* _What you will do_: Rewrite the items below as a JSON list of strings, with one string for each line and no strings for blank lines.

* _Records supplied_:

§

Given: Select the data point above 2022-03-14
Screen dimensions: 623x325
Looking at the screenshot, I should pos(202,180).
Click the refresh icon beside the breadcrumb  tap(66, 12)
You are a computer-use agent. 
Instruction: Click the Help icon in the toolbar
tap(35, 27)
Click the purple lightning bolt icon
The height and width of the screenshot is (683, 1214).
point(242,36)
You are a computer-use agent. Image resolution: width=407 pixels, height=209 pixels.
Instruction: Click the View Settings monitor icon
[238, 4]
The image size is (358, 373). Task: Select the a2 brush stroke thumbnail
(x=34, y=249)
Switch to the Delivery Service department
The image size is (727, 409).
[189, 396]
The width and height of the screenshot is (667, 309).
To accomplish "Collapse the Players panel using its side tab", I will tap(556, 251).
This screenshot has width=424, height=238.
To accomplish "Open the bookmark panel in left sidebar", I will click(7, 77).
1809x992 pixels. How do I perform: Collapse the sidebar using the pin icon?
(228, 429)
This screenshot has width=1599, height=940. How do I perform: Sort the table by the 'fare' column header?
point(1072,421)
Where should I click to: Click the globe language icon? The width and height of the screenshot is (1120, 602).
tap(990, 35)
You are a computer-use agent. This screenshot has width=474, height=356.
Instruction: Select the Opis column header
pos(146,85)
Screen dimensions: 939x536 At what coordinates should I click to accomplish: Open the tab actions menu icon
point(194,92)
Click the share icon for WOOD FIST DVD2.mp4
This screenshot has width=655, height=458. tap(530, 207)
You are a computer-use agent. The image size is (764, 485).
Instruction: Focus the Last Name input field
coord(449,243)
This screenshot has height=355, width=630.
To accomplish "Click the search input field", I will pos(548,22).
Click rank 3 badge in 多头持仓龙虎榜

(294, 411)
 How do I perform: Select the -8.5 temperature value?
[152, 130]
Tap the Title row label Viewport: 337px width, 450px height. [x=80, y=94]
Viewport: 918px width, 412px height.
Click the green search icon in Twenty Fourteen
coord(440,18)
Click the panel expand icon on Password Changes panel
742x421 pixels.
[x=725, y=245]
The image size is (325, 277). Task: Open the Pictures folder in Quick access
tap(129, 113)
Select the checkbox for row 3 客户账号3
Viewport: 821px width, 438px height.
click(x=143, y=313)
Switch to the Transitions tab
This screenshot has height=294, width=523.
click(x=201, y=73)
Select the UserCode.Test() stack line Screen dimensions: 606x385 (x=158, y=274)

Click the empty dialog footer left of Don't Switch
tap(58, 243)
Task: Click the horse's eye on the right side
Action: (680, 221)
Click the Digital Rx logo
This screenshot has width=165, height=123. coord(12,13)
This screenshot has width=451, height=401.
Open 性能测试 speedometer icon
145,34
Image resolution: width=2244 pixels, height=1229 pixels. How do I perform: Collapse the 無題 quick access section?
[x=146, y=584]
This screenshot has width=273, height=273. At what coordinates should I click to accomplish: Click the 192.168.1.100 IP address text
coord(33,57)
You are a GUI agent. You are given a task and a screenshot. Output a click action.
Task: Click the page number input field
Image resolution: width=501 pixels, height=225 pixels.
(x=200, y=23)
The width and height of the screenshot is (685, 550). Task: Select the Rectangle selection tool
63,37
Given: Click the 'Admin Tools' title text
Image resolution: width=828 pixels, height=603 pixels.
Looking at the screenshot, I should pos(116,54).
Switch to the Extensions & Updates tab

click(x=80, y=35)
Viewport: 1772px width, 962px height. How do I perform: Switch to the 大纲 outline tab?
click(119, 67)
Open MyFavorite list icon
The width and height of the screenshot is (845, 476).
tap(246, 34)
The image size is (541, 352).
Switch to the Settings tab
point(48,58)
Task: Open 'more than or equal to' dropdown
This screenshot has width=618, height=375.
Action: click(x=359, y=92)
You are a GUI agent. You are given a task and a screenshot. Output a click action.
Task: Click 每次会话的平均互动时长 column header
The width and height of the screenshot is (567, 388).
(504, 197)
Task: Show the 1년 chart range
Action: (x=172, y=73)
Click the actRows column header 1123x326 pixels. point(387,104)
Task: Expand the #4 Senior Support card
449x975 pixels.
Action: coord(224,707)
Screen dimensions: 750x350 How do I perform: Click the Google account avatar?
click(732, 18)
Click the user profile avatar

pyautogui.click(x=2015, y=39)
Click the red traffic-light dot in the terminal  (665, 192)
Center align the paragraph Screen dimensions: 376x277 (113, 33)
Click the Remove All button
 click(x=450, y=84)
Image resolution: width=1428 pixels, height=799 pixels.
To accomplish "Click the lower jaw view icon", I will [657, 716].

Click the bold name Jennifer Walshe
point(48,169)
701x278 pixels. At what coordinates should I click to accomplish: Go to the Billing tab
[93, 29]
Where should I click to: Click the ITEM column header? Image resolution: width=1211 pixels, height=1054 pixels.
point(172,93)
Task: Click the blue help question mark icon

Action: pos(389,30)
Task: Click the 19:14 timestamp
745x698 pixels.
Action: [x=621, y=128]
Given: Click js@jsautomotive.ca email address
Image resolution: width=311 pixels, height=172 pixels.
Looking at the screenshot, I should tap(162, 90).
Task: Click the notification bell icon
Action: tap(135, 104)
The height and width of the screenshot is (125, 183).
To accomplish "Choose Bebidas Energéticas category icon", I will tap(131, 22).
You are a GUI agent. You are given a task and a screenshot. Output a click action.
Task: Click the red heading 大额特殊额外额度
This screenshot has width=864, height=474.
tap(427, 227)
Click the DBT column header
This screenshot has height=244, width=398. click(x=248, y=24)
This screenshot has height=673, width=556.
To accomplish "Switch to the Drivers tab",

§

* _Solution_:
[
  "Given: Select the data point above 2022-03-14",
  "Screen dimensions: 623x325",
  "Looking at the screenshot, I should pos(202,180).",
  "Click the refresh icon beside the breadcrumb  tap(66, 12)",
  "You are a computer-use agent. ",
  "Instruction: Click the Help icon in the toolbar",
  "tap(35, 27)",
  "Click the purple lightning bolt icon",
  "The height and width of the screenshot is (683, 1214).",
  "point(242,36)",
  "You are a computer-use agent. Image resolution: width=407 pixels, height=209 pixels.",
  "Instruction: Click the View Settings monitor icon",
  "[238, 4]",
  "The image size is (358, 373). Task: Select the a2 brush stroke thumbnail",
  "(x=34, y=249)",
  "Switch to the Delivery Service department",
  "The image size is (727, 409).",
  "[189, 396]",
  "The width and height of the screenshot is (667, 309).",
  "To accomplish \"Collapse the Players panel using its side tab\", I will tap(556, 251).",
  "This screenshot has width=424, height=238.",
  "To accomplish \"Open the bookmark panel in left sidebar\", I will click(7, 77).",
  "1809x992 pixels. How do I perform: Collapse the sidebar using the pin icon?",
  "(228, 429)",
  "This screenshot has width=1599, height=940. How do I perform: Sort the table by the 'fare' column header?",
  "point(1072,421)",
  "Where should I click to: Click the globe language icon? The width and height of the screenshot is (1120, 602).",
  "tap(990, 35)",
  "You are a computer-use agent. This screenshot has width=474, height=356.",
  "Instruction: Select the Opis column header",
  "pos(146,85)",
  "Screen dimensions: 939x536 At what coordinates should I click to accomplish: Open the tab actions menu icon",
  "point(194,92)",
  "Click the share icon for WOOD FIST DVD2.mp4",
  "This screenshot has width=655, height=458. tap(530, 207)",
  "You are a computer-use agent. The image size is (764, 485).",
  "Instruction: Focus the Last Name input field",
  "coord(449,243)",
  "This screenshot has height=355, width=630.",
  "To accomplish \"Click the search input field\", I will pos(548,22).",
  "Click rank 3 badge in 多头持仓龙虎榜",
  "(294, 411)",
  " How do I perform: Select the -8.5 temperature value?",
  "[152, 130]",
  "Tap the Title row label Viewport: 337px width, 450px height. [x=80, y=94]",
  "Viewport: 918px width, 412px height.",
  "Click the green search icon in Twenty Fourteen",
  "coord(440,18)",
  "Click the panel expand icon on Password Changes panel",
  "742x421 pixels.",
  "[x=725, y=245]",
  "The image size is (325, 277). Task: Open the Pictures folder in Quick access",
  "tap(129, 113)",
  "Select the checkbox for row 3 客户账号3",
  "Viewport: 821px width, 438px height.",
  "click(x=143, y=313)",
  "Switch to the Transitions tab",
  "This screenshot has height=294, width=523.",
  "click(x=201, y=73)",
  "Select the UserCode.Test() stack line Screen dimensions: 606x385 (x=158, y=274)",
  "Click the empty dialog footer left of Don't Switch",
  "tap(58, 243)",
  "Task: Click the horse's eye on the right side",
  "Action: (680, 221)",
  "Click the Digital Rx logo",
  "This screenshot has width=165, height=123. coord(12,13)",
  "This screenshot has width=451, height=401.",
  "Open 性能测试 speedometer icon",
  "145,34",
  "Image resolution: width=2244 pixels, height=1229 pixels. How do I perform: Collapse the 無題 quick access section?",
  "[x=146, y=584]",
  "This screenshot has width=273, height=273. At what coordinates should I click to accomplish: Click the 192.168.1.100 IP address text",
  "coord(33,57)",
  "You are a GUI agent. You are given a task and a screenshot. Output a click action.",
  "Task: Click the page number input field",
  "Image resolution: width=501 pixels, height=225 pixels.",
  "(x=200, y=23)",
  "The width and height of the screenshot is (685, 550). Task: Select the Rectangle selection tool",
  "63,37",
  "Given: Click the 'Admin Tools' title text",
  "Image resolution: width=828 pixels, height=603 pixels.",
  "Looking at the screenshot, I should pos(116,54).",
  "Switch to the Extensions & Updates tab",
  "click(x=80, y=35)",
  "Viewport: 1772px width, 962px height. How do I perform: Switch to the 大纲 outline tab?",
  "click(119, 67)",
  "Open MyFavorite list icon",
  "The width and height of the screenshot is (845, 476).",
  "tap(246, 34)",
  "The image size is (541, 352).",
  "Switch to the Settings tab",
  "point(48,58)",
  "Task: Open 'more than or equal to' dropdown",
  "This screenshot has width=618, height=375.",
  "Action: click(x=359, y=92)",
  "You are a GUI agent. You are given a task and a screenshot. Output a click action.",
  "Task: Click 每次会话的平均互动时长 column header",
  "The width and height of the screenshot is (567, 388).",
  "(504, 197)",
  "Task: Show the 1년 chart range",
  "Action: (x=172, y=73)",
  "Click the actRows column header 1123x326 pixels. point(387,104)",
  "Task: Expand the #4 Senior Support card",
  "449x975 pixels.",
  "Action: coord(224,707)",
  "Screen dimensions: 750x350 How do I perform: Click the Google account avatar?",
  "click(732, 18)",
  "Click the user profile avatar",
  "pyautogui.click(x=2015, y=39)",
  "Click the red traffic-light dot in the terminal  (665, 192)",
  "Center align the paragraph Screen dimensions: 376x277 (113, 33)",
  "Click the Remove All button",
  " click(x=450, y=84)",
  "Image resolution: width=1428 pixels, height=799 pixels.",
  "To accomplish \"Click the lower jaw view icon\", I will [657, 716].",
  "Click the bold name Jennifer Walshe",
  "point(48,169)",
  "701x278 pixels. At what coordinates should I click to accomplish: Go to the Billing tab",
  "[93, 29]",
  "Where should I click to: Click the ITEM column header? Image resolution: width=1211 pixels, height=1054 pixels.",
  "point(172,93)",
  "Task: Click the blue help question mark icon",
  "Action: pos(389,30)",
  "Task: Click the 19:14 timestamp",
  "745x698 pixels.",
  "Action: [x=621, y=128]",
  "Given: Click js@jsautomotive.ca email address",
  "Image resolution: width=311 pixels, height=172 pixels.",
  "Looking at the screenshot, I should tap(162, 90).",
  "Task: Click the notification bell icon",
  "Action: tap(135, 104)",
  "The height and width of the screenshot is (125, 183).",
  "To accomplish \"Choose Bebidas Energéticas category icon\", I will tap(131, 22).",
  "You are a GUI agent. You are given a task and a screenshot. Output a click action.",
  "Task: Click the red heading 大额特殊额外额度",
  "This screenshot has width=864, height=474.",
  "tap(427, 227)",
  "Click the DBT column header",
  "This screenshot has height=244, width=398. click(x=248, y=24)",
  "This screenshot has height=673, width=556.",
  "To accomplish \"Switch to the Drivers tab\","
]